SLEEP APNEA TREATMENT
These are machines that deliver high-pressure air to the back of the throat, to prevent collapse during sleep. This is commonly known as “CPAP” but more recently, machines with auto-titrating settings (autoPAP, or “APAP”) are being prescribed. Air is filtered through the machine at a high pressure, through the tubing, through the mask, and to the back of the throat. Most machines now gather data regarding average pressure settings and provide estimates as to how well the breathing is controlled. Masks are constantly redesigned for comfort to allow for nightly use.
There are various dental/oral appliance devices for sleep apnea. The basic premise of these devices is to hold the tongue and jaw in a forward position to keep your throat from collapsing while you sleep. This is NOT a mouth guard for teeth grinding and is NOT something you can buy off the internet.
This device has a pacemaker type of activity that stimulates a nerve that connects to the back of your throat and tongue during sleep. This acts to “stimulate” the throat region so that it is more open while you sleep.
Other types of surgery are usually reserved for specific instances. For example, for a child, your doctor may suggest removing the tonsils or adenoid tissues. For adults, removing tonsils or repairing deviated nasal septum rarely modifies sleep apnea severity but may help with tolerating the CPAP/APAP machine.
Among all the risk factors that contribute to sleep apnea, the single most modifiable risk factor is weight management! This is more than what you see on the scale – focus on muscle to fat ratio and waist size. In other words, decreasing a pant size will likely make more of a medical impact than changing the numbers on the scale.
Nicotine and particularly cigarette smoking negatively impacts multiple medical issues – sleep apnea is no exception. Talk to your doctor about quitting!

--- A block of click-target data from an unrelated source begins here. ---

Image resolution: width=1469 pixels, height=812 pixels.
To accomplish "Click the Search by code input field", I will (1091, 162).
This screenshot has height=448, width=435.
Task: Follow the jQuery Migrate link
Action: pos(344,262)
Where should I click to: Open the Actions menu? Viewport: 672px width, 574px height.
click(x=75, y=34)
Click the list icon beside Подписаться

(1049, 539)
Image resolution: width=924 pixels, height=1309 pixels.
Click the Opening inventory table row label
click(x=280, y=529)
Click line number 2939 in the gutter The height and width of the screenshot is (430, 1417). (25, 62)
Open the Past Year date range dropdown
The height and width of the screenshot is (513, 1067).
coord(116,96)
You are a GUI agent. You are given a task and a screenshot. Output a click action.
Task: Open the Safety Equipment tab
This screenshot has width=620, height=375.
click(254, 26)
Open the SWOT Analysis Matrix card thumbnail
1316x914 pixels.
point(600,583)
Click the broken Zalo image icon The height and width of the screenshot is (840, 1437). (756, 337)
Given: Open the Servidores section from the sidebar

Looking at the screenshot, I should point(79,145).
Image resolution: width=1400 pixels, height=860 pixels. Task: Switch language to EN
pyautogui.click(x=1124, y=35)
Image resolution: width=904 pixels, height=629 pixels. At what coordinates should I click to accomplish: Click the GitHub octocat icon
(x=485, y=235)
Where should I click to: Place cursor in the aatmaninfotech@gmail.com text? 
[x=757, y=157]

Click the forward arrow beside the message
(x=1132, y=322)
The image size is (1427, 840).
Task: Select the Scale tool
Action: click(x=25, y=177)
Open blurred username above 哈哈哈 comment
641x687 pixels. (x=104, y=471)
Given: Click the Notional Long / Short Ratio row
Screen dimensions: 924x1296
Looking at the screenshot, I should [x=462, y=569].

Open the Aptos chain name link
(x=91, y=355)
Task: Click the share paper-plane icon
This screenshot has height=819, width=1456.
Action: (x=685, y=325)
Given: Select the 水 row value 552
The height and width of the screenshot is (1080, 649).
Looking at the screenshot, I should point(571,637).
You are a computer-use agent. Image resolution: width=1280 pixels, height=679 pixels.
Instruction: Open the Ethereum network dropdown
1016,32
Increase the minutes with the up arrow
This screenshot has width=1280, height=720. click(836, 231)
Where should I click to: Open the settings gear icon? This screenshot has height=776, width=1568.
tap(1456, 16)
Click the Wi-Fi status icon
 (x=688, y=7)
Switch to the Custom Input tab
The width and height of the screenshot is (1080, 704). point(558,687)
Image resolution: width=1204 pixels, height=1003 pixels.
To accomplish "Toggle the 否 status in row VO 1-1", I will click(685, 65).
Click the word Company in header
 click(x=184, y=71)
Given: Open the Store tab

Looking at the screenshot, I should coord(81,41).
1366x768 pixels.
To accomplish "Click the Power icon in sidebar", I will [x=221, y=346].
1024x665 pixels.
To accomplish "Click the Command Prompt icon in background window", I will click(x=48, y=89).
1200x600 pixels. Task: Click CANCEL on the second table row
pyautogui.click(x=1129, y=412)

For the overwhelming majority of adults, sleep apnea is due to a blockage that occurs in the back of the throat. For some people (such as small children), blockage in the nasal area can cause sleep apnea symptoms. Talk to a doctor about whether a trial of a prescription nasal spray or even an over-the-counter preparation can help. Keep in mind that these methods are not to be used long-term unless your doctor advises it.
Things to try
If you think you have sleep apnea, here are some things that can help:
- If you are overweight, talk to your doctor about healthy lifestyle changes. A healthy muscle to fat ratio can improve sleep apnea symptoms.
- Stop smoking – this will help any medical disorder, including sleep apnea!
- Do not drink excess alcohol, especially in the evening or near bedtime. Alcohol worsens sleep apnea symptoms in many ways, including contributing to the “floppy” nature of the throat area as well as adding weight to the central core areas that worsen OSA.
- Use caution with sleep aids, as these may potentially worsen sleep apnea. This includes over-the-counter preparations.
- Be very careful with activities requiring alertness (including driving).
- See a sleep doctor to discuss diagnosis and treatment options – do NOT ignore it, as OSA has potentially serious health and medical consequences.